If it’s fish for dinner tonight, it’s the most likely to be salmon in any UK household. Unless it’s a fish and chips takeaway of course.
Salmon is non-threatening. It’s neatly cut into fillets, with just a bit of skin suggesting its fishiness. There’s no head, unless on the fish counter that many never frequent. It’s the chicken of the fish world: easy to cook, rich on the protein and with those omega-something to boot.
If only it was all that simple!
The first issue to consider is the sustainability – if you thought wild fish caught close to home (that is in the Atlantic) was the best, it’s wrong: Atlantic salmon is on the MCS Fish To Avoid list as it’s vastly overfished.
Farmed then, right? Plenty of salmon farms in Scotland, so that must be our fish of choice? Again, not exactly. Scottish salmon farms are not all good guys so only fish with Aquaculture Stewardship Council’s approval on the label is advised to buy. Many Scottish farms are guilty of polluting the oceans with waste, disease and chemicals (or escapee salmon) leaked from the pens, while feeding the salmon with fishmeal, which depletes the wild.

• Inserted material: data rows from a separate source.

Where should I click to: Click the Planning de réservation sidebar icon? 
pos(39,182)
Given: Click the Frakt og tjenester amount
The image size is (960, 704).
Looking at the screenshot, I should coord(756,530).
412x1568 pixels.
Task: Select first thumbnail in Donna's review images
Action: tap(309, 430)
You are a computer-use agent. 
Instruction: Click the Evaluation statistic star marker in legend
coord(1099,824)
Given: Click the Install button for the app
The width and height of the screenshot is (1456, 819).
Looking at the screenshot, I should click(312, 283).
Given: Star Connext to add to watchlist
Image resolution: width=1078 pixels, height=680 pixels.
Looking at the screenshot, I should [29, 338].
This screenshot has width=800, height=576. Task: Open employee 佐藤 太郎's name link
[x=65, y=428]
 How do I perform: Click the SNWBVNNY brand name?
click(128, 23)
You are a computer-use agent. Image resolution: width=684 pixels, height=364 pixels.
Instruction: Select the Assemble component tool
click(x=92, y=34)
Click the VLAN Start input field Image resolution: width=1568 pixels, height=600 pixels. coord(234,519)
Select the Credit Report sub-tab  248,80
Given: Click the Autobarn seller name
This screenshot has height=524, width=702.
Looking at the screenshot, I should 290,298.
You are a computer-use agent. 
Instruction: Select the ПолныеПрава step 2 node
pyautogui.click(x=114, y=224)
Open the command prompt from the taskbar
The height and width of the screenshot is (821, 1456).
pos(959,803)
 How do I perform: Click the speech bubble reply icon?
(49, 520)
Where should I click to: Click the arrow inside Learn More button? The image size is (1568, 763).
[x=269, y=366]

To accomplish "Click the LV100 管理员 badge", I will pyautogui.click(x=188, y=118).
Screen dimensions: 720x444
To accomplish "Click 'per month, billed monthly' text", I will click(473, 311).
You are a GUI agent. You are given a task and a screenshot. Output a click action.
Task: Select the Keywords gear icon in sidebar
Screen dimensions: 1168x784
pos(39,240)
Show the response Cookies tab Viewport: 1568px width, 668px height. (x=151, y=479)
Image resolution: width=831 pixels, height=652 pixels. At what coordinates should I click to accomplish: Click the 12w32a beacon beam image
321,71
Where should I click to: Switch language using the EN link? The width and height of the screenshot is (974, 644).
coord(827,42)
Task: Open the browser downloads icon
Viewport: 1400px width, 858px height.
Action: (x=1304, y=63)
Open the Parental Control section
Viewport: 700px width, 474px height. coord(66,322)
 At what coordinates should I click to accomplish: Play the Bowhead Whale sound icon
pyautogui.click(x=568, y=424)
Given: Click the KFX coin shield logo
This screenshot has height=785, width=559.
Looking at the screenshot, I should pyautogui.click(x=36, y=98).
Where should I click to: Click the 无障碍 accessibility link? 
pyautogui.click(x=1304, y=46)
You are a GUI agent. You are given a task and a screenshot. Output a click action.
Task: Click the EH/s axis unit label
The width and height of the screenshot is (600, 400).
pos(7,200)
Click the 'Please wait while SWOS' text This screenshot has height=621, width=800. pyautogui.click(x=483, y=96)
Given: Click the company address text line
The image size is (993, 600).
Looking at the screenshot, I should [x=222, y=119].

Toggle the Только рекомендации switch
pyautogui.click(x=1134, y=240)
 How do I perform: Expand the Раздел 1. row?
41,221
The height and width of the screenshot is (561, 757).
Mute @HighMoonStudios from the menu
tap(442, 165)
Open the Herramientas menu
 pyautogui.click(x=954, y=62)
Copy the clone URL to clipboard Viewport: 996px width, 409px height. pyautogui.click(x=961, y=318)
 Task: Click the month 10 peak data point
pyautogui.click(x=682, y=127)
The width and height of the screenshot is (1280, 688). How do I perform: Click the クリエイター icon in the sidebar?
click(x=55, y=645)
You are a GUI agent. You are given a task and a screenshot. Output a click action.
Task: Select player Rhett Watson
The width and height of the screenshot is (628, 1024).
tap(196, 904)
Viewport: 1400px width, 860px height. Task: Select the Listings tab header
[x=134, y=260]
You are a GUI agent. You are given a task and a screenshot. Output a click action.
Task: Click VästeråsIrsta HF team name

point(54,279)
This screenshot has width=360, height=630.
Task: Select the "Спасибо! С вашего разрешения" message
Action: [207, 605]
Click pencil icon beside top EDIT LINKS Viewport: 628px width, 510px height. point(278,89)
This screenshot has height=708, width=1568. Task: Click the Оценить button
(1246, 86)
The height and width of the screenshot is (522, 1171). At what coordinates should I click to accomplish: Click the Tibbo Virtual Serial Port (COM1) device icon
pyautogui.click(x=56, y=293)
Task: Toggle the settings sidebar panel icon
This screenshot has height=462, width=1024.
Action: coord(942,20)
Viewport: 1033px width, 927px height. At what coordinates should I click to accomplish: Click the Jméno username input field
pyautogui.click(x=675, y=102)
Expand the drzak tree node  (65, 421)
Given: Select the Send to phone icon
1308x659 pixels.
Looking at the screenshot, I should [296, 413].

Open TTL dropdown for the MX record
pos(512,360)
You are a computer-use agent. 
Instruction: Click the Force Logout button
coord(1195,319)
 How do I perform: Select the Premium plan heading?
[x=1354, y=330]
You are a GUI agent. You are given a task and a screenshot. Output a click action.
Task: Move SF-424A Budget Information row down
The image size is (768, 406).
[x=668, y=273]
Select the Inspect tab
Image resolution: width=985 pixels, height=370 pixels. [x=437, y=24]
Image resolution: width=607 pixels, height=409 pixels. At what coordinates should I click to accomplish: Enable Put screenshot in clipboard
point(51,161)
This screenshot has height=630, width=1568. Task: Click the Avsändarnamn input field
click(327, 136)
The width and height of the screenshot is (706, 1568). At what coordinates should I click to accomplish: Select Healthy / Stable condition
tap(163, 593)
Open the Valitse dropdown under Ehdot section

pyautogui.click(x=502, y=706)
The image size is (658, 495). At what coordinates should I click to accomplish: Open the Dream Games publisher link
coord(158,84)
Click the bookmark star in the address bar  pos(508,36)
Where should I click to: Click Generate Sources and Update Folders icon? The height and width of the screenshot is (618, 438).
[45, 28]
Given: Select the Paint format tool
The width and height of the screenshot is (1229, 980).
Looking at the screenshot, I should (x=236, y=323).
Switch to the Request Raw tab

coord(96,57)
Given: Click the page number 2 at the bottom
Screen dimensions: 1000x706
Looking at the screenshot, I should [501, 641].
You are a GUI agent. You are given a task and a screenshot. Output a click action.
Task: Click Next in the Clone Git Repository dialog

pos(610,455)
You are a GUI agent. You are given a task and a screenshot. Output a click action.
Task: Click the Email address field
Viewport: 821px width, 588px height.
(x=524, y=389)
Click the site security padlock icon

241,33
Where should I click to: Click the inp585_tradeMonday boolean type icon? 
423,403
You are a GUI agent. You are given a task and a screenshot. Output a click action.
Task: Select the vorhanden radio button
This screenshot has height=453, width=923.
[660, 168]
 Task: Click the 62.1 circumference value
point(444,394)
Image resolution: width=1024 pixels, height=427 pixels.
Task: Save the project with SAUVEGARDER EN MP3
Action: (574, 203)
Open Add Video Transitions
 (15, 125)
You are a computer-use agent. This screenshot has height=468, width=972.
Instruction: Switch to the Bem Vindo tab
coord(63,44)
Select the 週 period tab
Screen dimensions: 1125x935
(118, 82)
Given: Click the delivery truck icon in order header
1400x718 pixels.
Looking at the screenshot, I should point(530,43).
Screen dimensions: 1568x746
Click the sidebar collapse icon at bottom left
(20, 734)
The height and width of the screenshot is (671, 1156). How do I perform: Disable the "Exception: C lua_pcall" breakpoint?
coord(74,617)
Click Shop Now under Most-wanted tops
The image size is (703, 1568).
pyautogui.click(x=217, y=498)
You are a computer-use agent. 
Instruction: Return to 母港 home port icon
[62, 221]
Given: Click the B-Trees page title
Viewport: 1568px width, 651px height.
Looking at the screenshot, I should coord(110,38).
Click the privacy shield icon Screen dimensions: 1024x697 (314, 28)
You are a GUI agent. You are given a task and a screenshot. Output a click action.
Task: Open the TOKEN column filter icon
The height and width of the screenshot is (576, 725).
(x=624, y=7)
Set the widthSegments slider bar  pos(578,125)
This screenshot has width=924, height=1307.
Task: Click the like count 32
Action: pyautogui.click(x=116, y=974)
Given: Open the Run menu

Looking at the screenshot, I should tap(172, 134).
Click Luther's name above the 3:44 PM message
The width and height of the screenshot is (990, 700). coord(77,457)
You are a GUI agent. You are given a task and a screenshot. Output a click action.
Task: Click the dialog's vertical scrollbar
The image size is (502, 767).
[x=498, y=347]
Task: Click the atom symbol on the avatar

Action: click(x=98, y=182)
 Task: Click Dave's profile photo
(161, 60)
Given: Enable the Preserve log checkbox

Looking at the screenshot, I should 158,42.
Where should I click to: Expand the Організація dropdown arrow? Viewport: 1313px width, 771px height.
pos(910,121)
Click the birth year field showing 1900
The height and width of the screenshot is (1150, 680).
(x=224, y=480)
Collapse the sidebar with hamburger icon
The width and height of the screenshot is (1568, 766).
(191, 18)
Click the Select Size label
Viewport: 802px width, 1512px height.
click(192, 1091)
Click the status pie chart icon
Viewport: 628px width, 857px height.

It's not exactly the picture of healthy food either, since farmed salmon might be stuffed with antibiotics to protect them from disease, or toxins ingested through eating fish-derived feed.
But that’s all not to say we should quit eating all salmon, to the contrary in fact. It is a great source of omega-3 fatty acids (joking aside), it’s tasty and it’s versatile. We should just pay a bit more attention to where our food comes from – and that should be good practice whatever we’re about to buy in fact.
The best choice is Pacific wild caught salmon, the pink, red (sockeye) and keta varieties. It will more often than not be frozen (or defrosted, watch out for that supermarket con of displaying ‘previously frozen’ in very small print on the posh fish counters) as it has to be transported to the UK from Alaska. But salmon actually does not suffer being frozen and defrosted very badly and is usually as tasty defrosted as fresh.
Other, cheaper options will be ASC-certified farmed salmon, from Scottish or Norwegian farms, so make sure you read the labels carefully. And finally, we can now cook the fish!
Simply grilled salmon fillets are hard to beat – but you can as successfully roast them. Perhaps with a maple syrup glaze, with sweet potato and tahini sauce, or wrapped in foil and stuffed, surprisingly, with blue cheese?
You can also bake salmon fillets or a side at low temperature, achieving a result similar to gently poaching, steaming or cooking sous-vide. Perfect to serve at room temperature.
You can make a one-pan dish baking a tray of salmon with potatoes or salmon with broccoli. And any leftovers from baked salmon will make delicious salmon pâté.
Salmon scraps can be used in excellent chunky burgers, and added to other fish scraps – perfect fish pie. Salmon is also great stir fried, poached in shakshuka, or not cooked at all – homemade gravadlax is a perfection. Just make sure you buy fish that’s good for you and for the oceans. Happy fishing!